I-I-I-I LIKE this book! As I wrote earlier in the introduction to part one of the author’s interview I liked it for all the usual reasons a book should be liked:
- excellent, crisp writing
- an interesting backstory
- timely topic
- problem and solution clearly articulated
- doable solutions, too.
But what sets it apart from all the other business books about team-building, culture, employee engagement, organizational development, is what the authors left out:
- terms that will be added to future editions of business buzzword bingo. These are common everyday words strangled into unrecognizable buzzwords that normal people would never use. Digression: The funny part about this habit of academics and experts and their groupies is that in their minds this somehow identifies them as superior when in my bald-headed mind it brings to doubt their priorities in how they spend their time. Digression over.
- promises of overnight success,
- whiz-bang schemas and org charts that could never exist anywhere else but in a book.

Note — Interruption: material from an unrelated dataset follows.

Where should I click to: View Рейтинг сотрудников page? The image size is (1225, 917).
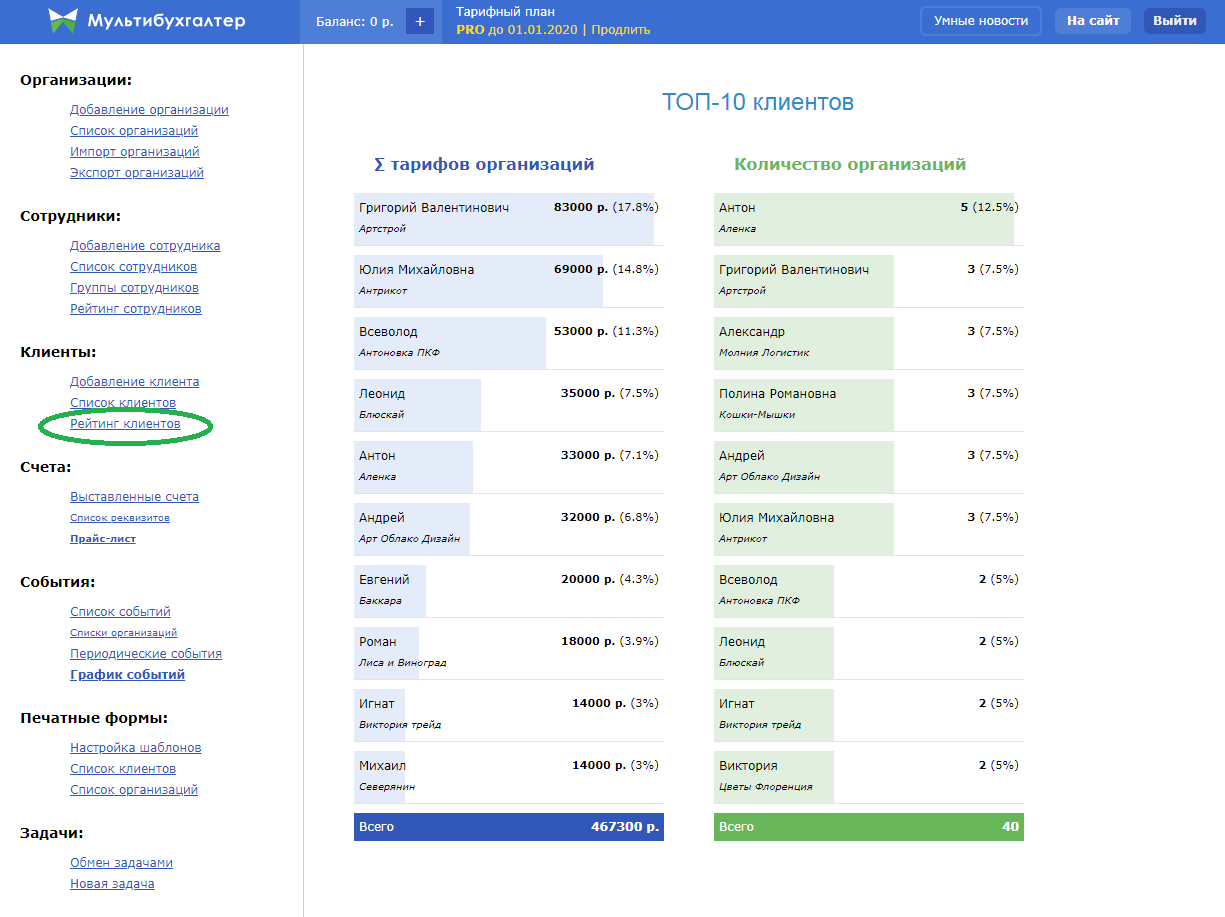click(136, 309)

- magic exercises that if you only do them today you’ll live your dreams and your organization will fly with eagles. (It’s not to say the authors haven’t helped organizations bring dramatic changes. That would be untrue. Their career successes grant them the right to author such a book.)
- no finger-pointing, no demonizing, no us vs them perspective
From the introduction:
Simple Sabotage is about the day-to-day routine interactions and processes we rely on as we work that are undermined by unintentional sabotage. By identifying and removing the hundreds or even thousands of small, barely perceptible irritants - the “sand” that clogs the machinery - you will transform your workplace …

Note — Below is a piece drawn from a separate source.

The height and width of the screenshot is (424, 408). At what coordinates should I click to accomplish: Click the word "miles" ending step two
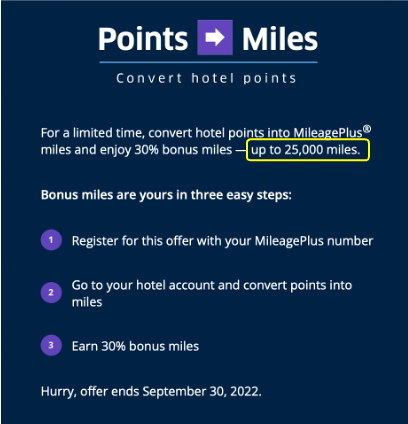87,302
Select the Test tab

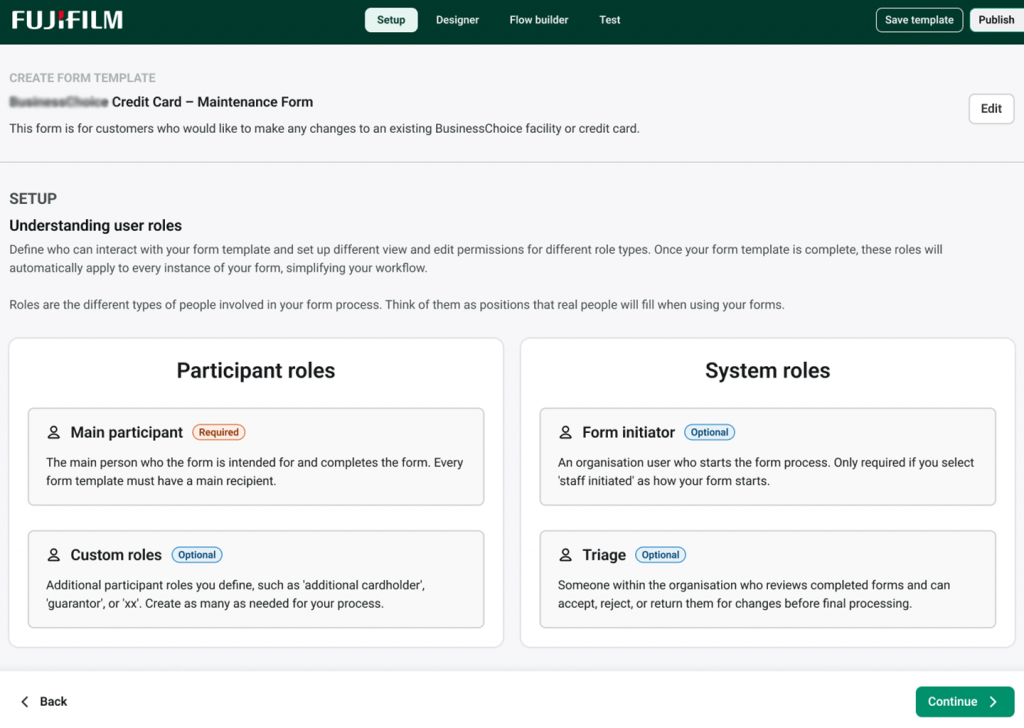pyautogui.click(x=609, y=19)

See? Simple, honest, clear.
The word “unintentional” caught my eye. It shares the responsibility for these behaviors as it does the power to change. It saves the psychology, keeps the mind and heart open for changing attitudes and behaviors. It creates a receptive culture in the mind of the reader to acknowledge the pattern and help change that pattern.
These behaviors arise in all of us. Doesn’t make us bad people. Sometimes we fall into bad habits. For a week, I’ll eat a slice of coffee cake everyday. I’ll rationalize it each bite. Then I feel the first signs of Donelap’s Disease. You know it’s when your belly has done lapped over your belt. If someone pointed out to me on the 2nd or 3rd day of this quarterly indulgence I could save money, save my psychology and save my waistline.

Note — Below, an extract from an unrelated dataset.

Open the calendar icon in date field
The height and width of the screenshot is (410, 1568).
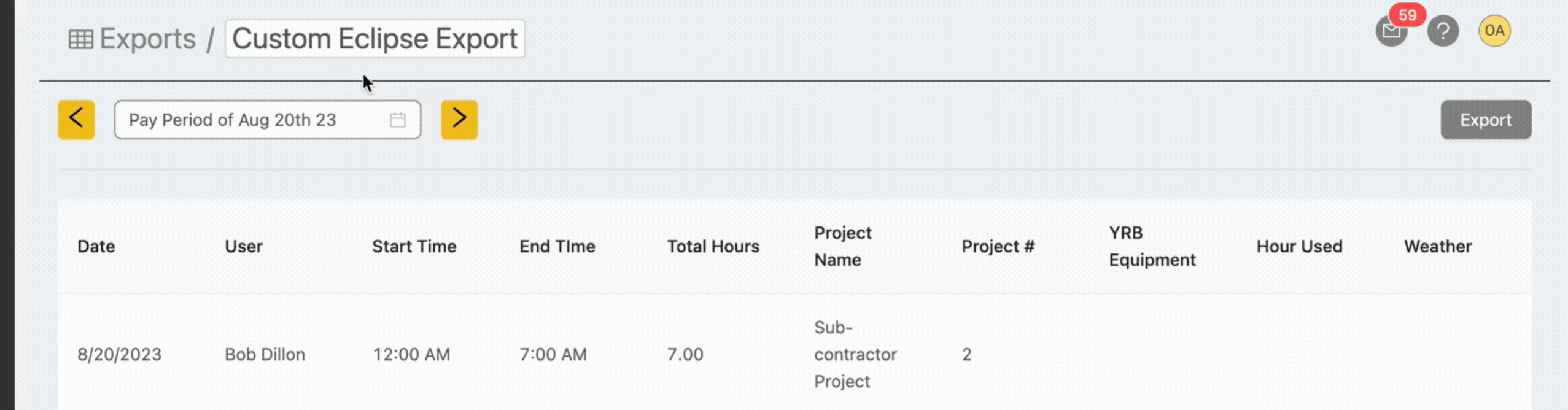pos(398,120)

We just have to pay attention, help each other pay attention and see the signs of sabotage creeping into our habits. This book offers a simple path to do just that for the most corrosive behaviors in an organization.
Digression: I’m bet sabotage behaviors rise as people work longer hours, under higher levels of stress. Spur for another study.
What’s that do?
By changing the conversation from Us vs them - so common in the "employee engagement" world - to Us with Us. That builds engagement.
It’s also how obedience serves us and not the other way around because as the authors point out: Obedience becomes Sabotage by Obedience - instantly - when it prevents personal judgment from overriding processes that for whatever reason are not working at that moment.
Simple Sabotage empowers us all to use our personal judgement to override processes that are not working at that moment. And replace them with ones that do work, stir and repeat, over and over. And do it in such a way that we’re helping, learning, listening with each other.
A culture of learners is a culture of leaders, says Gary Harpst author of Six Disciplines of Excellence: Building Organizations That Learn, Lead and Last. He’s right. With Simple Sabotage you learn, you help others in your organization learn as well. You'll lead, you'll last.
What’s not to like about that?
Nothing. Go get it, read it, and root out the saboteurs even if it's you so you can lead and last.